Давние встречи
Шрифт:
Киев переживал тревожные дни. Где-то на юге шевелился Деникин. С фронта приходили дурные вести. Я не знаю, где была Ольга Дмитриевна, когда в Киев вступили деникинские войска. Вместе с моими смоленскими товарищами, служившими в продовольственной делегации Западного и Северного фронтов, я застрял в Киеве.
Помню вступление петлюровцев, а потом деникинских войск. На улицах Киева происходило нечто невообразимое. У здания Думы шла пулеметная пальба. На Фундуклеевской улице расположилась деникинская контрразведка.
Меня и моих товарищей по службе арестовали в маленьком ресторане на Думской площади, куда мы заходили обедать еще в советские времена. К нашему столику подошли три человека в штатской одежде, вынули пистолеты, сказали: «Следуйте за нами на Фундуклеевскую в контрразведку».
----
• [Набор заданий]
a) Где, согласно отрывку о Киеве, арестовали рассказчика и его товарищей по службе?
b) Замените в записях «icon» на «button» во всех строках от той, где стоит «Select the 'directed' string on line 32», до той, где стоит «tap(1736, 110)», включительно, и приведите только эти строки.
Приведённые далее записи никак не связаны с текстом.

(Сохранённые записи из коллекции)
----
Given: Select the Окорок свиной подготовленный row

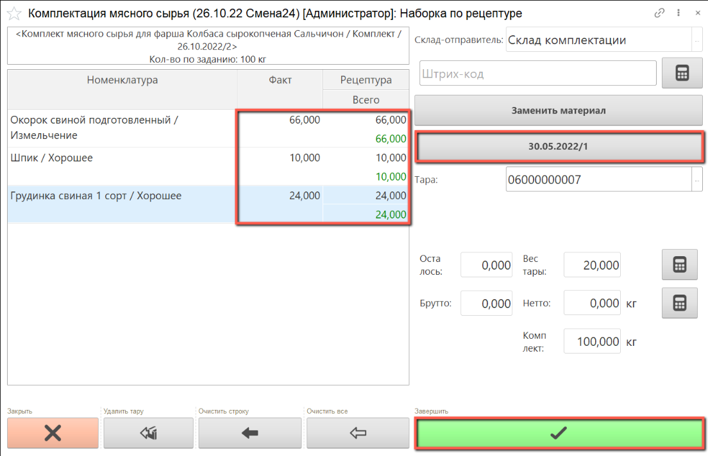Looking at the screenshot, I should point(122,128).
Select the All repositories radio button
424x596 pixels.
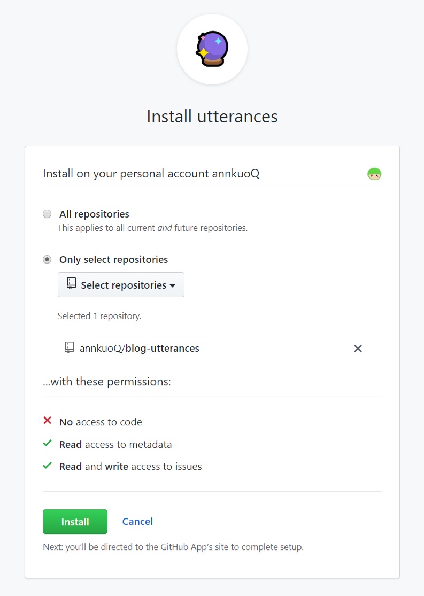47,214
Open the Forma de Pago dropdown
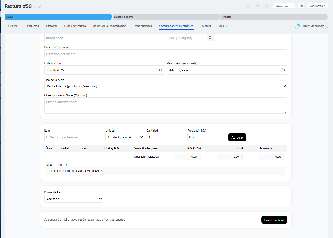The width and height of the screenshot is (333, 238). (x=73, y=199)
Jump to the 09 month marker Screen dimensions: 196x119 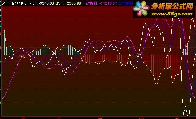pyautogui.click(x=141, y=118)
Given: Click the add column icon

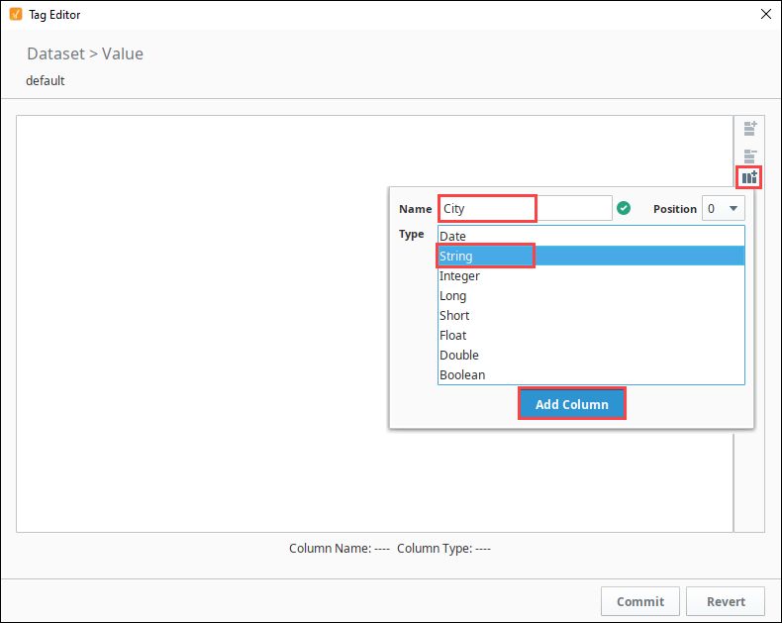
----
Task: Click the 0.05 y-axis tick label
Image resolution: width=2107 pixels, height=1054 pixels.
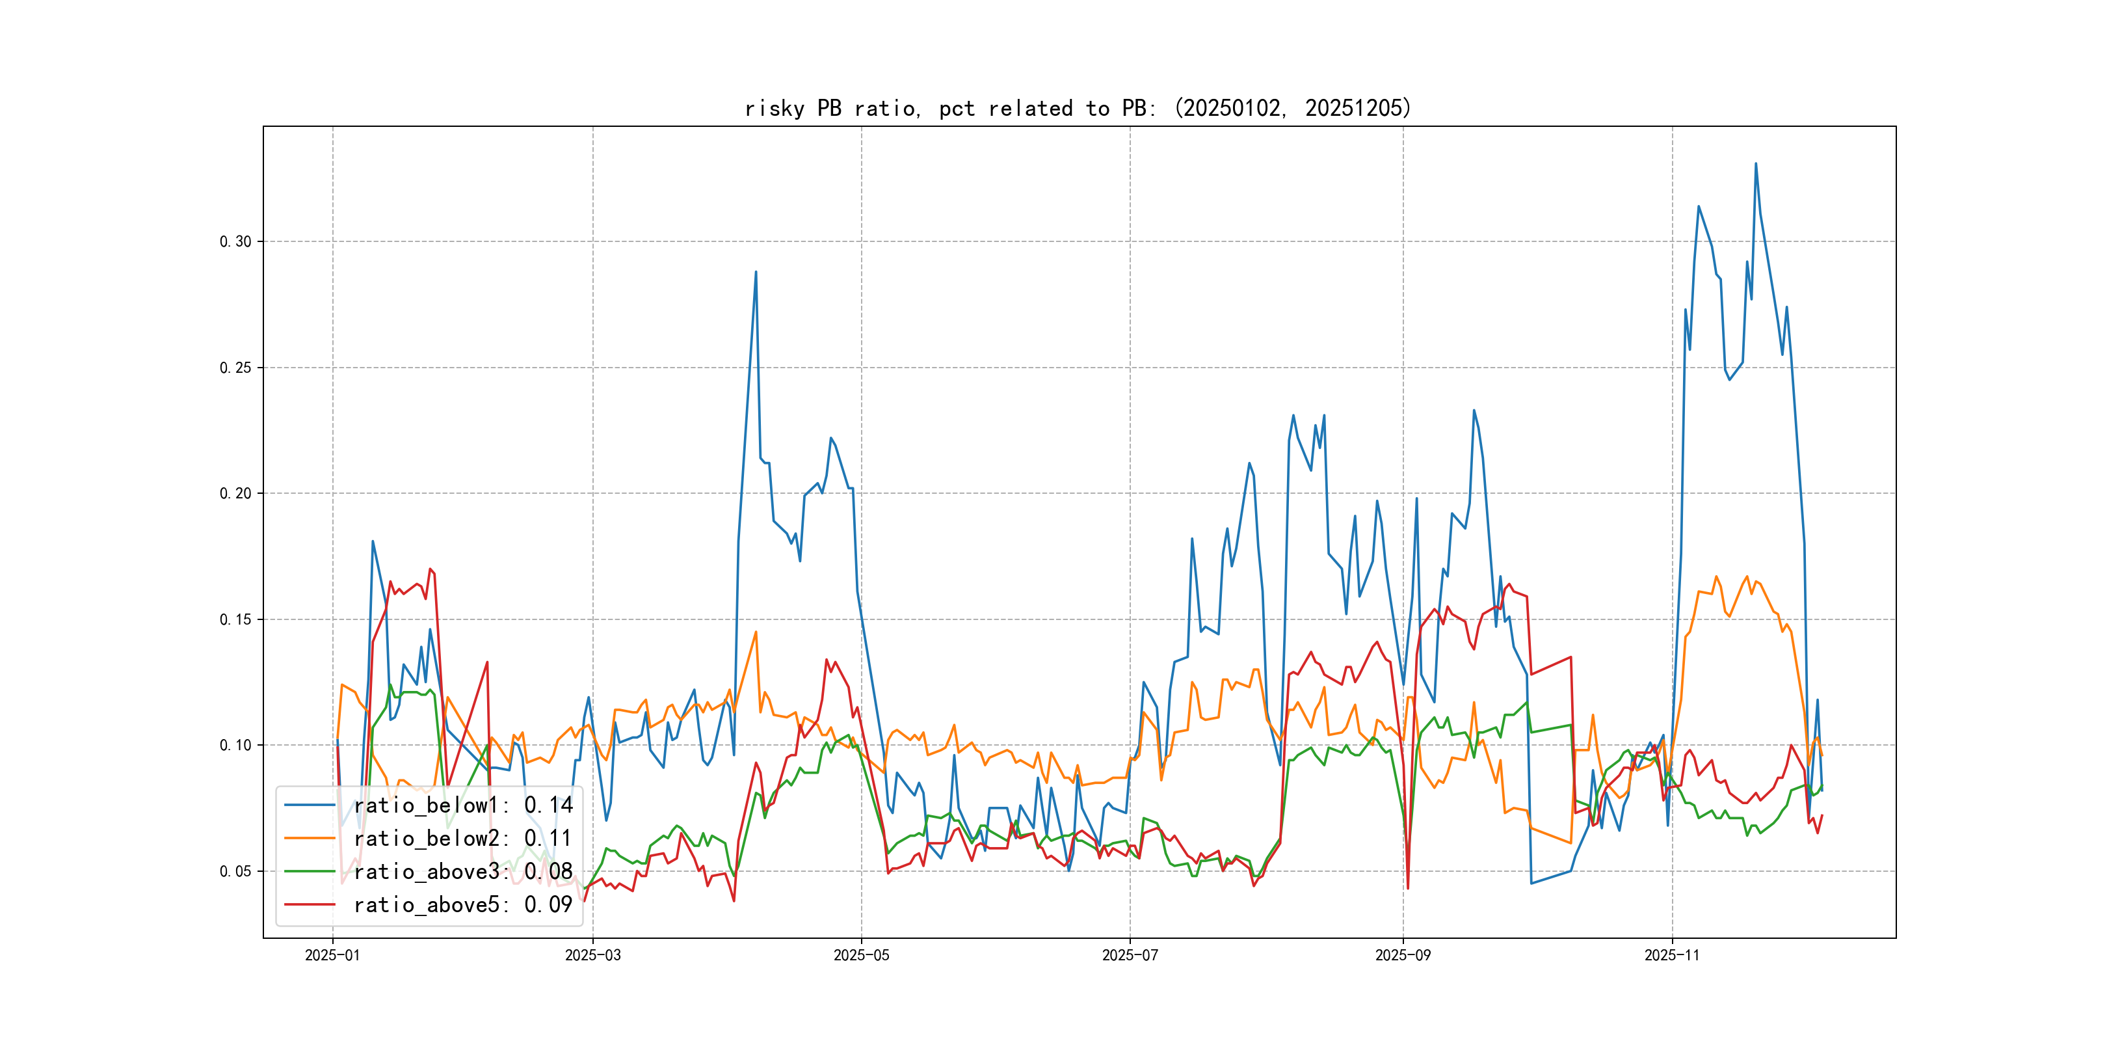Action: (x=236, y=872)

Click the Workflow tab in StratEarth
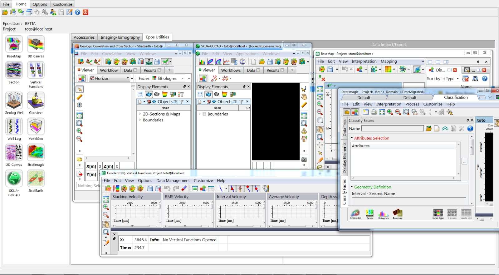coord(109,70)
----
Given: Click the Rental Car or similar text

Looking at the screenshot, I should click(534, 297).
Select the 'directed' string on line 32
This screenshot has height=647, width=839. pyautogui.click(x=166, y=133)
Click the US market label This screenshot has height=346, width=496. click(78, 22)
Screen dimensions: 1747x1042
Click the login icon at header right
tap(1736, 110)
----
• [Ответы к заданиям]
a) В маленьком ресторане на Думской площади.

b)
Select the 'directed' string on line 32
This screenshot has height=647, width=839. pyautogui.click(x=166, y=133)
Click the US market label This screenshot has height=346, width=496. click(78, 22)
Screen dimensions: 1747x1042
Click the login button at header right
tap(1736, 110)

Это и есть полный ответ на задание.